Pour le modèle de la croissance on a le résultat
suivant :
A la lecture ce graphique, le constat qui se dégage est
la stabilité du coefficient durant la période 1992 à 2004.
On peut expliquer ce fait par le maintient de la croissance du PIB dans un sens
progressiste avec des faibles régressions.
En résumé, la croissance de la masse
monétaire de la période t a un impact sur la croissance
économique de la même période. Elle s'ajuste à 57,6%
à la croissance de l'activité économique. Cette
explication de la croissance économique par la croissance de la masse
monétaire de la même période est significatif à 5%
(F* = 17,677).
Après ces différentes interprétations, il
est important de passer à présent aux différents
enseignements et recommandations tirer de ce travail.
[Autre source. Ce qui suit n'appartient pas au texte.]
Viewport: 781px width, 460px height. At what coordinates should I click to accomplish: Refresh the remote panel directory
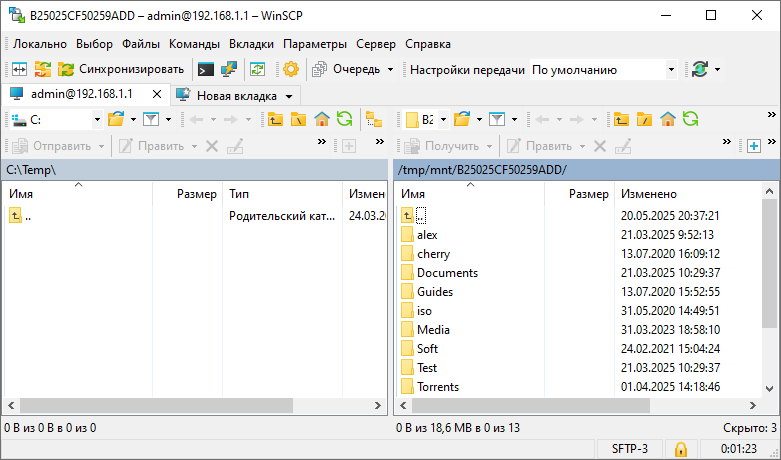[691, 119]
Section II : les instruments de la
politique monétaire utilisés au Cameroun face à
l'inflation et la croissance économique
Une étude tournée vers des
considérations économiques de nos résultats nous renseigne
sur les effets de la politique monétaire appliquée au Cameroun
sur l'inflation et la croissance économique. Ainsi, les
différents tests nous ont permis de vérifier si les relations
théoriques déterminées précédemment sont
validées ou non. Les résultats statistiques expliqués
ci-dessus nous fournissent d'une part des repères empiriques pour
vérifier nos hypothèses et d'autre part d'en tirer les
enseignements pour des recommandations utiles pour l'économie
Camerounaise.
I - Vérification des
hypothèses
La première partie de ce travail nous a permis
d'établir des relations théoriques entre plusieurs concepts et de
proposer des réponses aussi théoriques à nos
différentes préoccupations. Ainsi après avoir fait de
nombreux tests, il sera question dans ce paragraphe de procéder à
la vérification empirique de la validité ou non de nos
réponses du départ. Nous ferons cette analyse d'une part pour
l'inflation et d'autre part pour les effets de la politique monétaire
sur la croissance économique au Cameroun.
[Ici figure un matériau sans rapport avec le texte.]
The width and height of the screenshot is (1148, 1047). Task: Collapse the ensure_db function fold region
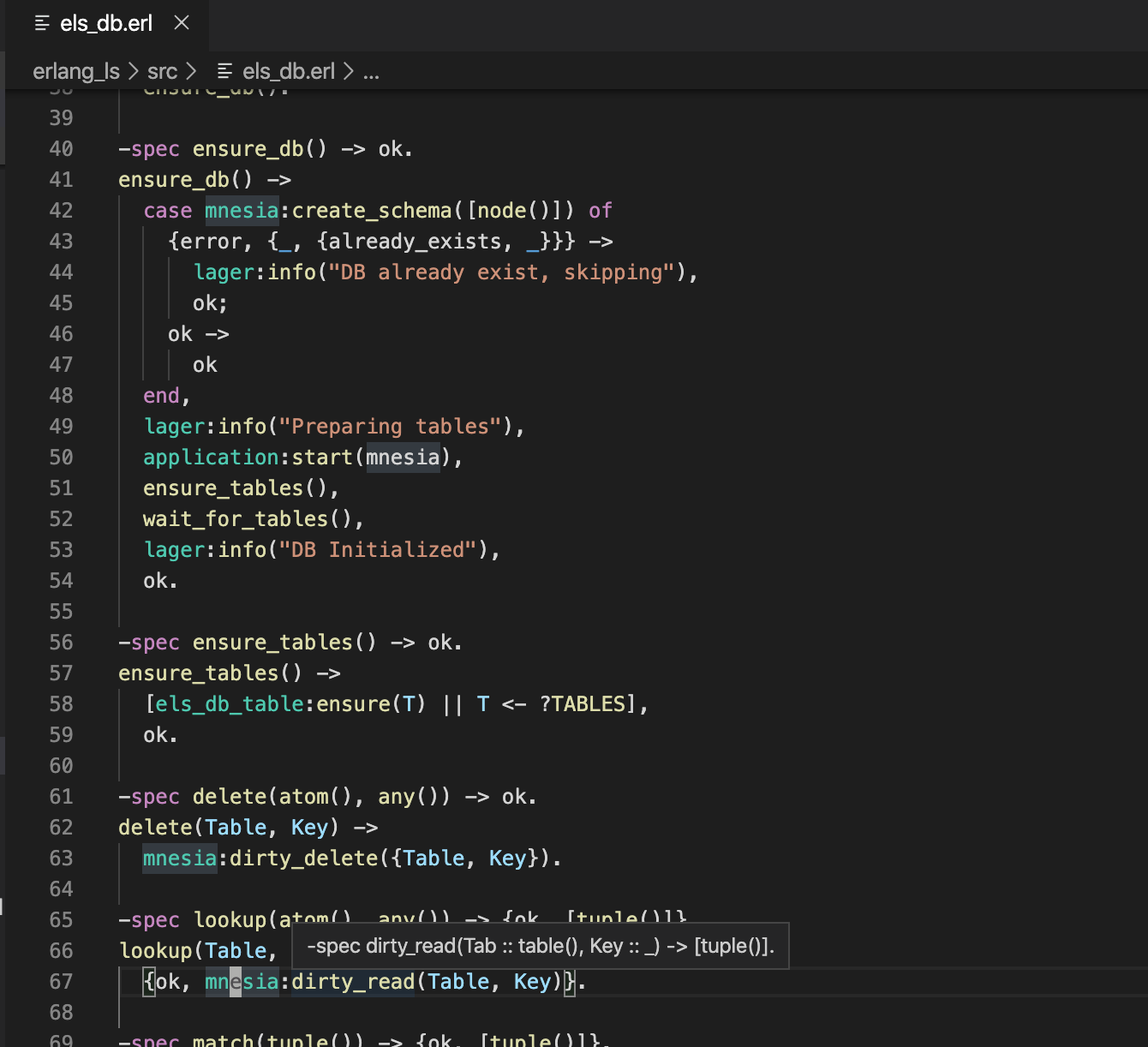pos(99,179)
1) En ce qui concerne l'inflation
Le modèle qui nous a permis d'analyser l'inflation a
été inspiré de l'hypothèse
H1 : les taux d'intérêt directeurs de
la BEAC influencent négativement l'inflation.
L'analyse des concepts de cette hypothèse met en
relation les taux d'intérêt directeurs et l'inflation. Dans cette
relation, les signes des coefficients des taux d'intérêt nous
intéressent pour l'appréhension de l'impact de ces taux sur
l'inflation. Ainsi l'analyse statistique de nos résultats montre que le
TIAO a un impact positif sur l'inflation (coefficient 12,736), ce qui contredit
la relation théorique définie dans la première partie de
ce travail. Par contre le TIPP avec un coefficient négatif (-8,572)
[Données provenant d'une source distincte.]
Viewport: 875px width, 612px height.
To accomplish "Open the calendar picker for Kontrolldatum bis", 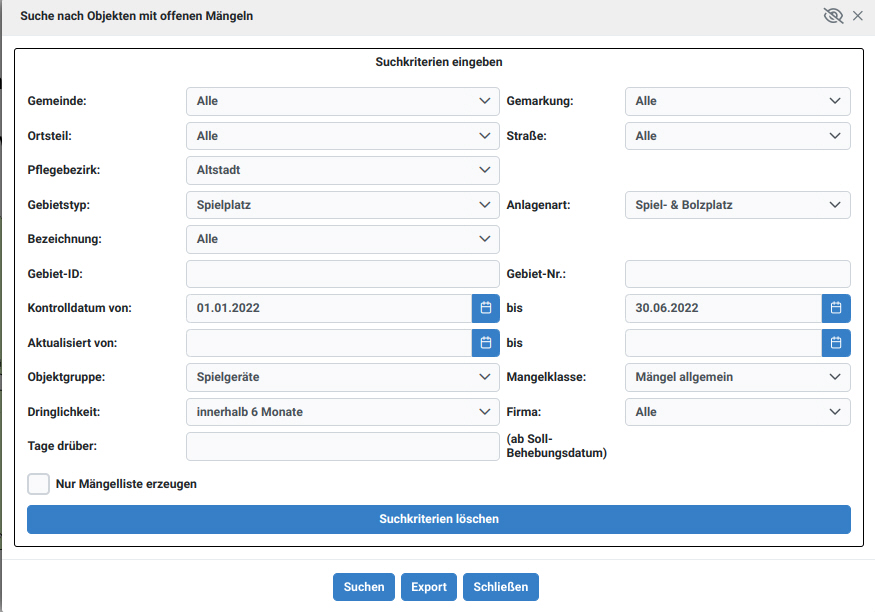I will 836,308.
confirme la relation théorique, le signe attendu est obtenu.
Cette contradiction des signes des coefficients des taux
d'intérêt directeurs, nous amène à se poser des
questions. Ainsi nous avons cherché à savoir lequel d'entre les
taux d'intérêt est plus corrélé à l'inflation
ou encore lequel contribue plus à l'explication de l'inflation. Nous
avons trouvé que les deux taux d'intérêt sont
corrélés d'abord entre eux d'une manière significative au
niveau de 1% avec un coefficient de corrélation de 0,982. Ceci nous
permet de dire que pour ressentir l'effet de la politique monétaire sur
l'inflation, il faut utiliser simultanément ces deux taux
d'intérêt directeurs. Individuellement, le TIAO et plus
corrélé à l'inflation avec un coefficient de
corrélation de 0,621 à un niveau de significativité de 5%
et de sens positif c'est-à-dire lorsque le TIAO augmente, l'inflation
augmente selon nos résultats. Par contre, le TIPP est
corrélé à l'inflation pas de manière significative,
mais dans un sens négatif si on ne considère pas les valeurs
manquantes de 1990 à 1993 (coefficient de corrélation de -0,086).
Ceci dit lorsque le TIPP augmente, l'inflation baisse.
Si le coefficient du TIPP en valeur absolue est
supérieur au coefficient du TIAO, on dit alors que les taux
d'intérêt directeurs influencent à la baisse l'inflation.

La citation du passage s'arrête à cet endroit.